TASK INPUT »
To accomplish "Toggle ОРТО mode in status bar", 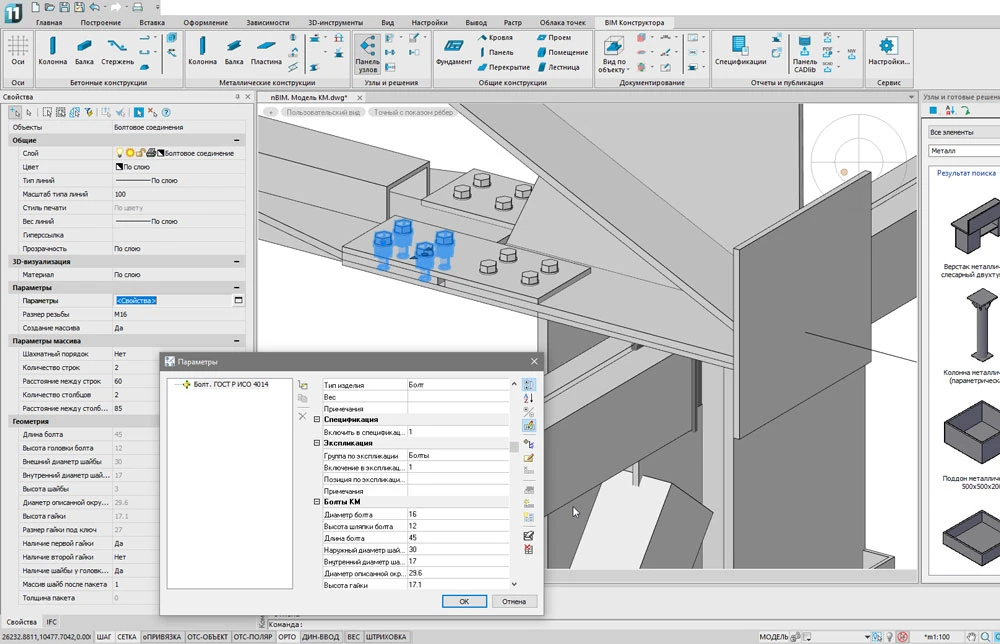I will [x=287, y=637].
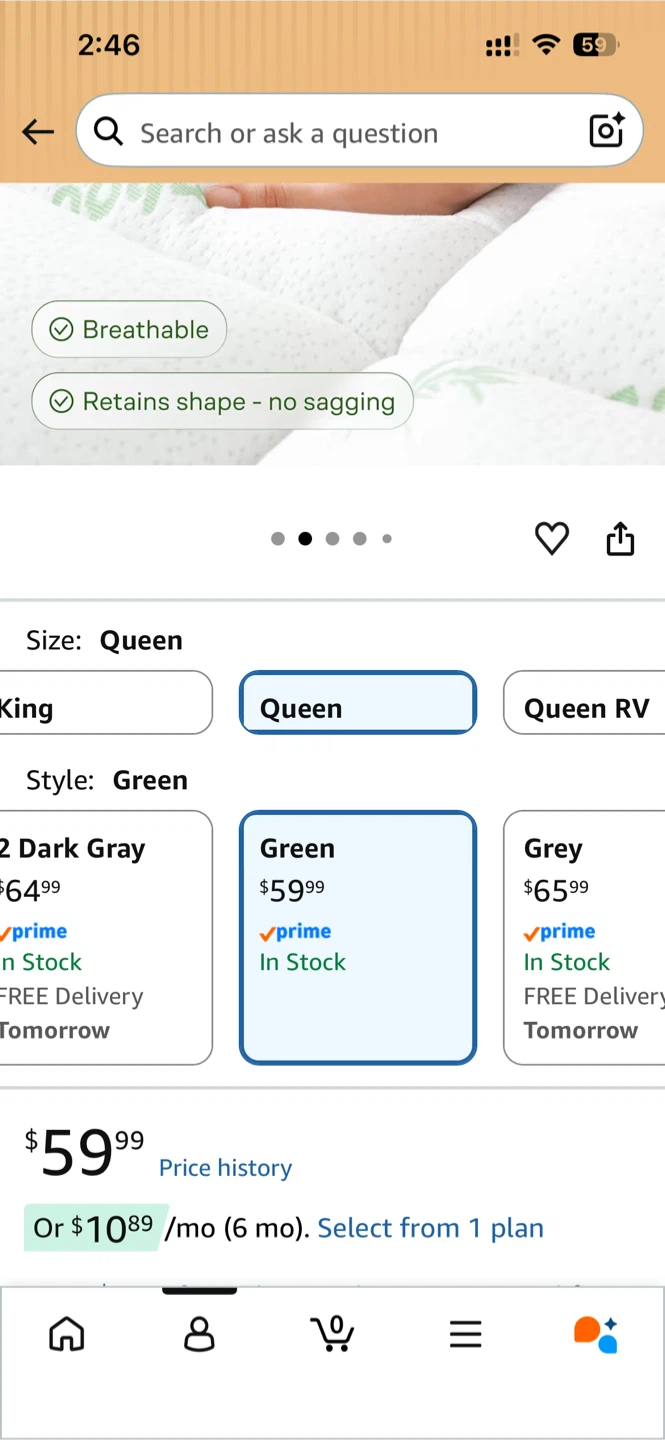
Task: Tap the back arrow icon
Action: tap(38, 131)
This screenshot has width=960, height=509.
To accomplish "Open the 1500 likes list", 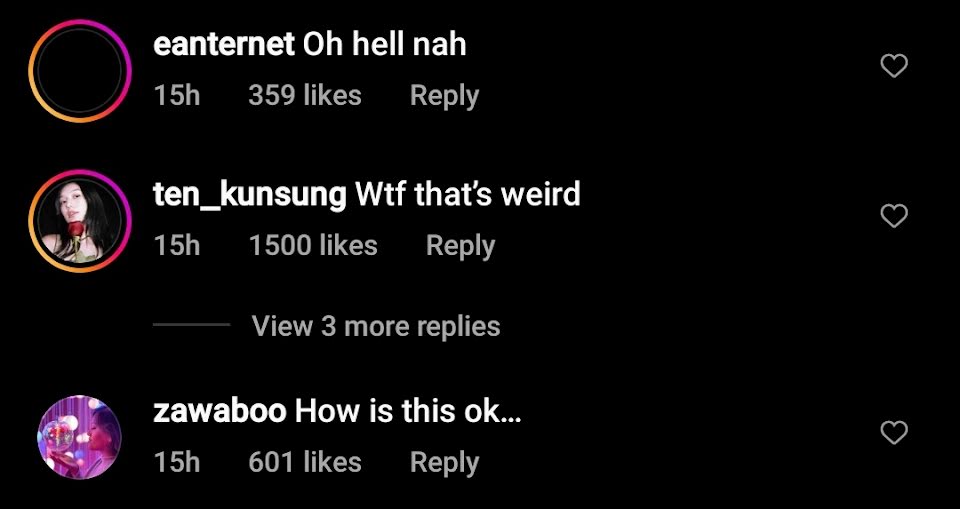I will [313, 246].
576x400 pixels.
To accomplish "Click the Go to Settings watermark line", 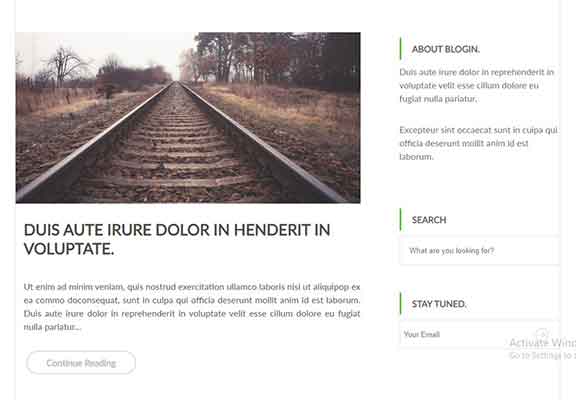I will [543, 356].
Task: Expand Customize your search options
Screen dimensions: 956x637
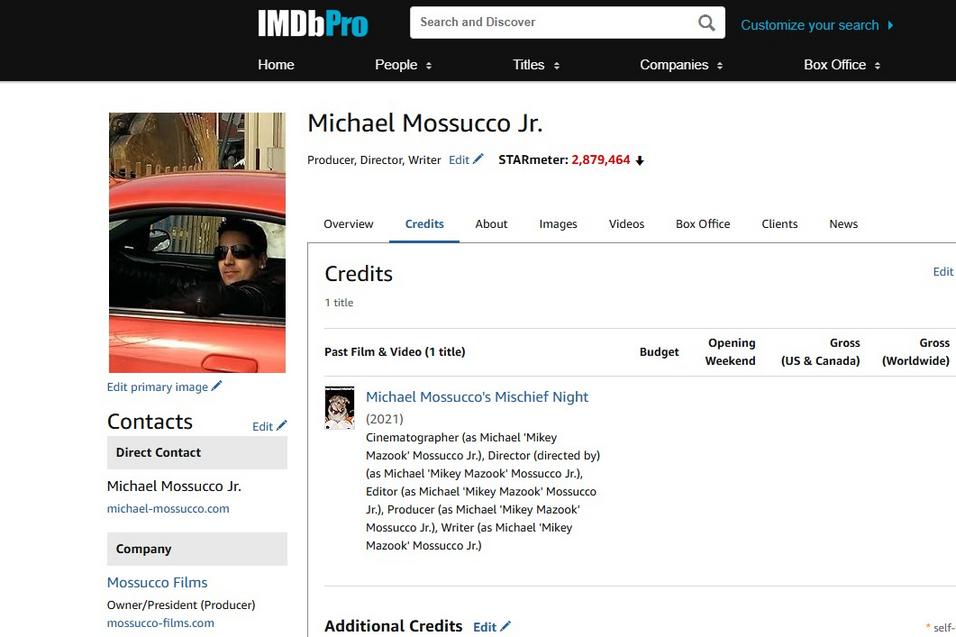Action: (817, 25)
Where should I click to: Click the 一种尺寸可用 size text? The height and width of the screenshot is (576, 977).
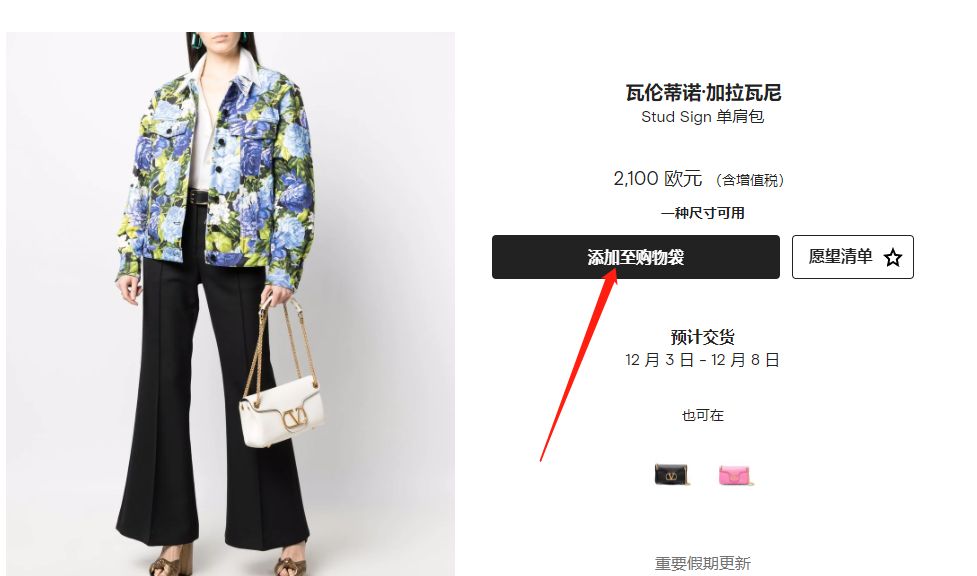tap(703, 213)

WORK INSTRUCTIONS »
Write out again, exactly, each line from the one with "Screen dimensions: 956x637" to the end of the entries. No pictures go in.

SOLUTION FOR THIS TASK »
Screen dimensions: 956x637
Action: (817, 25)
Where should I click to: Click the 一种尺寸可用 size text? The height and width of the screenshot is (576, 977).
tap(703, 213)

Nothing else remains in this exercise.